The defense is now arguing, however, that those messages included privileged communications between Farkas, Sharm, and their attorneys—conversations that included talk of how to “formulate legal and factual defenses to the alleged SEC fraud,” according to court documents.
The Centra Tech cofounders say they first learned of the SEC securities fraud investigation in November 2017 and continued to “engage in numerous communications” with their lawyers via Slack before being charged and arrested in April 2018.
“Unbeknownst to the Defendants,” reads the motion, “government agents had already sought copies of their attorney client communications and their attorney’s work product from various sources including Slack through the issuance of search warrants.”
Farkas and Sharm are essentially arguing that this alleged violation amounts to an “unconstitutional invasion of the defense camp” and given the government an “unfair tactical advantage that can only be remedied through dismissal of the affected counts.”
So does Centra Tech have a shot at getting off on the whole deal based on a prosecutorial mishap?
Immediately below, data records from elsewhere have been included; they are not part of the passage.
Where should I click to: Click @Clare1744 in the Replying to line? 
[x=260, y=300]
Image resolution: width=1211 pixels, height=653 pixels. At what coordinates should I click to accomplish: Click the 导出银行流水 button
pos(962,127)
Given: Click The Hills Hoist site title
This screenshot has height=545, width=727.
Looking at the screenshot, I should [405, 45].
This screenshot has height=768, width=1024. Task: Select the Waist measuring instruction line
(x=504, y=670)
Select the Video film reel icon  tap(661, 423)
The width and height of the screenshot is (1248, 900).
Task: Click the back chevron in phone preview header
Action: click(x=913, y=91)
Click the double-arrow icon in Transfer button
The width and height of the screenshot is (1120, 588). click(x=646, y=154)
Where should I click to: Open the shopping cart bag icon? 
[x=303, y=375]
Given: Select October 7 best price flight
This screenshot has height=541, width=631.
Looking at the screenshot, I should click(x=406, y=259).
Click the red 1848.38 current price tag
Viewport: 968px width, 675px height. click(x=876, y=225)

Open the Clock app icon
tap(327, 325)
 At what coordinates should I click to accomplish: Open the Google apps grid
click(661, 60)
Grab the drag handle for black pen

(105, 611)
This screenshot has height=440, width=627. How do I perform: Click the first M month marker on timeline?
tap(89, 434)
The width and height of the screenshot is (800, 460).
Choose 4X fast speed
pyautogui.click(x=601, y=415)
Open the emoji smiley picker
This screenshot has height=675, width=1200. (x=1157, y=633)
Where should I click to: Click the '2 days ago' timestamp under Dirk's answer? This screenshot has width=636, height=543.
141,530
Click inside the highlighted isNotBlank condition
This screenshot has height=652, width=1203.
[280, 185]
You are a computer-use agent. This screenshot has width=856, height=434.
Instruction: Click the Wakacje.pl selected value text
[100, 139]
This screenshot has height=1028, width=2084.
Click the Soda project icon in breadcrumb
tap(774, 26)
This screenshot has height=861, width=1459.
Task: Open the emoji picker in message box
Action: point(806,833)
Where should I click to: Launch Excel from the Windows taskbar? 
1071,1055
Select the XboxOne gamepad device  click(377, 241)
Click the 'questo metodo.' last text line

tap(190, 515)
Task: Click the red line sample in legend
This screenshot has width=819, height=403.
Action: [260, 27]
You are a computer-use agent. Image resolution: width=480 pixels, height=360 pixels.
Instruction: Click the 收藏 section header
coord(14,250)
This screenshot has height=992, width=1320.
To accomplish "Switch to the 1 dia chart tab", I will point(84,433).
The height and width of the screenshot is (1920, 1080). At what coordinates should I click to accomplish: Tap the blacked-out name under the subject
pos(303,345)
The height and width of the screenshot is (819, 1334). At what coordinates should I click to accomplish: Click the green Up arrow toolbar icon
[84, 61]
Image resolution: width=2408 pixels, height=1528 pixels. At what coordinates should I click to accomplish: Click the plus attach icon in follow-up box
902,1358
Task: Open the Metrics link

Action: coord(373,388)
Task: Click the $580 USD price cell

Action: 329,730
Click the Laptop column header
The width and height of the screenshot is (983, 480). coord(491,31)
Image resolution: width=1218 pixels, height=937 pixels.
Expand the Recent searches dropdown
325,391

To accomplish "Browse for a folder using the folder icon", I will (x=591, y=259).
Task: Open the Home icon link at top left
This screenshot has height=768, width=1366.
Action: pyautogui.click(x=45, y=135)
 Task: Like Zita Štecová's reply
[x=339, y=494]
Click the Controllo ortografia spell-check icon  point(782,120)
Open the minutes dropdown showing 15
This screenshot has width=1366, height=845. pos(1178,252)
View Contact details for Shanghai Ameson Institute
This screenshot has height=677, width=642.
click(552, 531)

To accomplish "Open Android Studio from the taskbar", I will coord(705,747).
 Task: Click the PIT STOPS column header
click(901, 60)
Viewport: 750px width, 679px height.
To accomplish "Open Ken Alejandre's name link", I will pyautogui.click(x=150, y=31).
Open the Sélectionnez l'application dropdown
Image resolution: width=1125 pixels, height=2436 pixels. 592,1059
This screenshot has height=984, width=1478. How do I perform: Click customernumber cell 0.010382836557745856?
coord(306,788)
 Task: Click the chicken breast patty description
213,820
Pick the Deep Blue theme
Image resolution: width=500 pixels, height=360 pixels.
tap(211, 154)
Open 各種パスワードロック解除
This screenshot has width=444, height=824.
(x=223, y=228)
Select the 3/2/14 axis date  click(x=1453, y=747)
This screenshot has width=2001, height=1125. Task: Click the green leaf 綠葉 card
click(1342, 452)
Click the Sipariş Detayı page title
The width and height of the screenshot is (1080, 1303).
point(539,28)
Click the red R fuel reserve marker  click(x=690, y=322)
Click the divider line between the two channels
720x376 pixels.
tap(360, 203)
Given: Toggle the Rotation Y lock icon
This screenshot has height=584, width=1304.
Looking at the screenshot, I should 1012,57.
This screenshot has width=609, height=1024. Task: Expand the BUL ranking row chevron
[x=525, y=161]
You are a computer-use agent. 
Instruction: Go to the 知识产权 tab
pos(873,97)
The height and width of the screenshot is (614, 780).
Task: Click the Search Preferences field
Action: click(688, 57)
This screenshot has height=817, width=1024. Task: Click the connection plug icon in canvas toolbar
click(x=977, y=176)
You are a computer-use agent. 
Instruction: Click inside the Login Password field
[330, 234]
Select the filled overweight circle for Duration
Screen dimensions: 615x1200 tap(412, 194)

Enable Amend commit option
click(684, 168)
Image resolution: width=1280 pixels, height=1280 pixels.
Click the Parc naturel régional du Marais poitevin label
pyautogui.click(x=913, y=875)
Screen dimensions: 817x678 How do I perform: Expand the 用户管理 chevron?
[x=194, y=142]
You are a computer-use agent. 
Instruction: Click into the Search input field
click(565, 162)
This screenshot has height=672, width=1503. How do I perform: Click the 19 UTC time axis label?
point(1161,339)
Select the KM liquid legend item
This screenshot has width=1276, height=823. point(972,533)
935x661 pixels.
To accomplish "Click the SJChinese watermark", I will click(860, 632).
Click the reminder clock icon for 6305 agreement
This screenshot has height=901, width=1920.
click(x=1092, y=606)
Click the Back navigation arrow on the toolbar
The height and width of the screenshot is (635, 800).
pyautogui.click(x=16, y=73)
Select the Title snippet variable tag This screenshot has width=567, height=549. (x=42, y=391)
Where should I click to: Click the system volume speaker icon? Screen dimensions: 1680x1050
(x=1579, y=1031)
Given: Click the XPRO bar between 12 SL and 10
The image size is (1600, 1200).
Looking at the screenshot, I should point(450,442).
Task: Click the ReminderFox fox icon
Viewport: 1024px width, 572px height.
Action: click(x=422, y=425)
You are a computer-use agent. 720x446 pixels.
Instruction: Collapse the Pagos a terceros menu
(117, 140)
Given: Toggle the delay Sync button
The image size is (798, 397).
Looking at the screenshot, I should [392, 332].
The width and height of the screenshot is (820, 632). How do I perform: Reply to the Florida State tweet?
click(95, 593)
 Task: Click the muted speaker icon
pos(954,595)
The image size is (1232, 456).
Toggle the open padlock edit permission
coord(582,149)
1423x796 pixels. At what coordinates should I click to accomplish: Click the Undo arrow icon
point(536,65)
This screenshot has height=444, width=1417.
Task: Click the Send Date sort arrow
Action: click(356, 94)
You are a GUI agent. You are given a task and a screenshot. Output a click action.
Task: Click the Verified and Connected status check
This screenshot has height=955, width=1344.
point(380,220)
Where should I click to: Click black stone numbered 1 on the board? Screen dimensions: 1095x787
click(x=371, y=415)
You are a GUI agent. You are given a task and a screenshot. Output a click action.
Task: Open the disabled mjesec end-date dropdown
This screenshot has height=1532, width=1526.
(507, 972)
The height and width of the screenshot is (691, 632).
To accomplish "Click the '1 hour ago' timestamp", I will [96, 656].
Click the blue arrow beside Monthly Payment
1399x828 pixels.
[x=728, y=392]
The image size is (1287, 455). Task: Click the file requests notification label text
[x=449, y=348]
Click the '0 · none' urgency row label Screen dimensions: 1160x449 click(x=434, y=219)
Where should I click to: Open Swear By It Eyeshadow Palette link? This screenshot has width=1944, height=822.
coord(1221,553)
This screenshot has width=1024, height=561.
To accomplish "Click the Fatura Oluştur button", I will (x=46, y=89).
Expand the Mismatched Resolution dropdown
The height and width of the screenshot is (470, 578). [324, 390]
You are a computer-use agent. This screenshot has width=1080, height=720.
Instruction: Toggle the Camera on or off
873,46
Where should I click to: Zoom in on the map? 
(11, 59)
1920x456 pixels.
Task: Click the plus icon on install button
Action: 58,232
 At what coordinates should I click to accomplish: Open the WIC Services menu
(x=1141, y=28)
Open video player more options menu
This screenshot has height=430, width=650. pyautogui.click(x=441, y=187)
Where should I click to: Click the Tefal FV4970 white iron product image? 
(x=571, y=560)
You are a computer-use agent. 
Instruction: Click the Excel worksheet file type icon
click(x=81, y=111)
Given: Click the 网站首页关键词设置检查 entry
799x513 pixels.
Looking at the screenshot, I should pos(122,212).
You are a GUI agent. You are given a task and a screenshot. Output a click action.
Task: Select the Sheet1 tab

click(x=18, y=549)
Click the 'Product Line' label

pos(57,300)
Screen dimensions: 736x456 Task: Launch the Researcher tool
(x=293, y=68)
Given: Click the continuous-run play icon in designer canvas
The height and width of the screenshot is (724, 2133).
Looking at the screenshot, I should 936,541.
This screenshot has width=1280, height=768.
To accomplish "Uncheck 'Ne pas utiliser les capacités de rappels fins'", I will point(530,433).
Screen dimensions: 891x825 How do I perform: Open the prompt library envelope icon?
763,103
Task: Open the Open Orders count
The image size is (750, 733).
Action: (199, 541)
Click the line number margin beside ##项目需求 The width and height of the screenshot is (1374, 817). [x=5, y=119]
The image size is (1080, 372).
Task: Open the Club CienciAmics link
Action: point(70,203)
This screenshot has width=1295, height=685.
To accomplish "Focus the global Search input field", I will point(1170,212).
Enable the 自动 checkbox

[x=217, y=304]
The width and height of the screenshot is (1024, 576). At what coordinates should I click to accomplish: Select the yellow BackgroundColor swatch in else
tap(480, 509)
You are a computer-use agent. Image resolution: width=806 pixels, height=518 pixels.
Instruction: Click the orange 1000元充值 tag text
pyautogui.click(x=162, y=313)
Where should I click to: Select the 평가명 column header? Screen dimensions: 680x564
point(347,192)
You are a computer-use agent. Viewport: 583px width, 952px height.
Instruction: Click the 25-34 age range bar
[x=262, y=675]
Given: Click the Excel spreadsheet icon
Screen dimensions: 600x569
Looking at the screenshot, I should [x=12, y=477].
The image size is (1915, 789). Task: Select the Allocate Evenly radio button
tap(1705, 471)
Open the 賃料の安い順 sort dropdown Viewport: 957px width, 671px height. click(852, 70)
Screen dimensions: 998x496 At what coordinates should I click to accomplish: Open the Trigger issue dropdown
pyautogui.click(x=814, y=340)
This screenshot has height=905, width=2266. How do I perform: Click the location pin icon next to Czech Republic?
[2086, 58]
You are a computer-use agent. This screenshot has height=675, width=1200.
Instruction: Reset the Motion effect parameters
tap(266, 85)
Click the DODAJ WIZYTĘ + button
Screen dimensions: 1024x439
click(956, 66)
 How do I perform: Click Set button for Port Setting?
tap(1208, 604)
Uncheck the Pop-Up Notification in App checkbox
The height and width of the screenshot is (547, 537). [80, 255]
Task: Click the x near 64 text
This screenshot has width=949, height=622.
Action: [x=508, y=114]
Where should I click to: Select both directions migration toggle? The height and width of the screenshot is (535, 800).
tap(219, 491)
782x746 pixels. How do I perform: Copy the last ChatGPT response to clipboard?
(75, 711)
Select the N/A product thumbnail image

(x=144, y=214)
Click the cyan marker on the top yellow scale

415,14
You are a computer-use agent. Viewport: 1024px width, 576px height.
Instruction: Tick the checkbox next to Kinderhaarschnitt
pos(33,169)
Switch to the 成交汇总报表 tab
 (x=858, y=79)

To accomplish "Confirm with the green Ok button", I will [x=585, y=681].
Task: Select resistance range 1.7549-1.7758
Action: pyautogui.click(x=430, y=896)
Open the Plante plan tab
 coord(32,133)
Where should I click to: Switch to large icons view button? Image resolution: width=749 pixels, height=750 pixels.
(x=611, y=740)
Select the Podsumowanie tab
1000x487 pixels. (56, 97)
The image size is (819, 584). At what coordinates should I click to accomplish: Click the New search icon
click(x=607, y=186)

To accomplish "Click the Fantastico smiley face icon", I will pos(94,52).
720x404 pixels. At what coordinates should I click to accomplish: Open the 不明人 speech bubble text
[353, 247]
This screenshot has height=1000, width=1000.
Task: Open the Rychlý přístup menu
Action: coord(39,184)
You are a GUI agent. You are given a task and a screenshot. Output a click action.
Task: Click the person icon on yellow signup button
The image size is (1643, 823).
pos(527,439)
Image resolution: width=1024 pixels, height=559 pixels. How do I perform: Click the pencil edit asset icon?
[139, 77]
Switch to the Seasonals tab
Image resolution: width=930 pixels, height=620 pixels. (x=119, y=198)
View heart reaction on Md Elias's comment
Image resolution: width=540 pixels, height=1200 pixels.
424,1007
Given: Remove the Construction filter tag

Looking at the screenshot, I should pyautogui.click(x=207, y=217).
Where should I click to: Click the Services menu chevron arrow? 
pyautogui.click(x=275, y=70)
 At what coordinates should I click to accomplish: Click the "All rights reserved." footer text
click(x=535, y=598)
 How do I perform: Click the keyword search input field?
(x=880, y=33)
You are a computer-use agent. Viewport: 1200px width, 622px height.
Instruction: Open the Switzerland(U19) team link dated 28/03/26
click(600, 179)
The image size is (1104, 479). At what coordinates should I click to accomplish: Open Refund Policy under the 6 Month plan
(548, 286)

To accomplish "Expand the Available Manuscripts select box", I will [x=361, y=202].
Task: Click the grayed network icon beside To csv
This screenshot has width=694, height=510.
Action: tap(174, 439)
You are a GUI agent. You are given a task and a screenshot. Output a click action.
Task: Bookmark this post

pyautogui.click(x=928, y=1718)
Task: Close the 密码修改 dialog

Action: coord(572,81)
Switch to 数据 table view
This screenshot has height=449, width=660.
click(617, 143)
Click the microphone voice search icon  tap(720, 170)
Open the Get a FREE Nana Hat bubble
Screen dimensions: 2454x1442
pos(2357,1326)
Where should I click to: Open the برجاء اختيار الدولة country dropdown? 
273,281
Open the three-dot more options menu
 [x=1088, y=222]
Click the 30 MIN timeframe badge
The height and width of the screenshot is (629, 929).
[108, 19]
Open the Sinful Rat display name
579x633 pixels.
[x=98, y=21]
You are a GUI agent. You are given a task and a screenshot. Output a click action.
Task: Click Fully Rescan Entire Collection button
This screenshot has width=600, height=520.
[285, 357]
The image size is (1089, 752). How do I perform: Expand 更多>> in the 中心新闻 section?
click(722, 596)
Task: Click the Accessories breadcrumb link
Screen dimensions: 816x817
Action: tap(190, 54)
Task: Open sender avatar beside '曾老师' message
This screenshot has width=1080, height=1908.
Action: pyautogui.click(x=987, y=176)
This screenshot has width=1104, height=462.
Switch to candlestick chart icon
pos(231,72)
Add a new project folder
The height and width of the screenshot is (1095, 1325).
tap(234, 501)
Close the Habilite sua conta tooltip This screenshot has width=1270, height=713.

Greg Strong, an attorney with the crypto-focused DLx Law and former Deputy Attorney General in the Delaware Department of Justice, says it’s too soon to tell.
“Just because you have a communication with a lawyer doesn’t make it privileged,” Strong says. “The scope of the privilege only extends to communications in connection with the provision of legal advice,” so the court will first need to decide how these conversations should be classified.
And even if the court does rule that a violation occurred, it will then have a “spectrum of remedies” at its disposal, says Strong. “They’re alleging significant violations of constitutional rights, so if what they’re alleging is true, then perhaps dismissal of the indictment is appropriate. The court may want to deal with this in a different way, rather than dismissing the case altogether,” he says.
A lot will depend on the strength of the response from the DOJ, but there are other options, such as removing anyone from the investigative team who may have accessed privileged materials or putting a new prosecution team in place.
In other words, this case is far from over.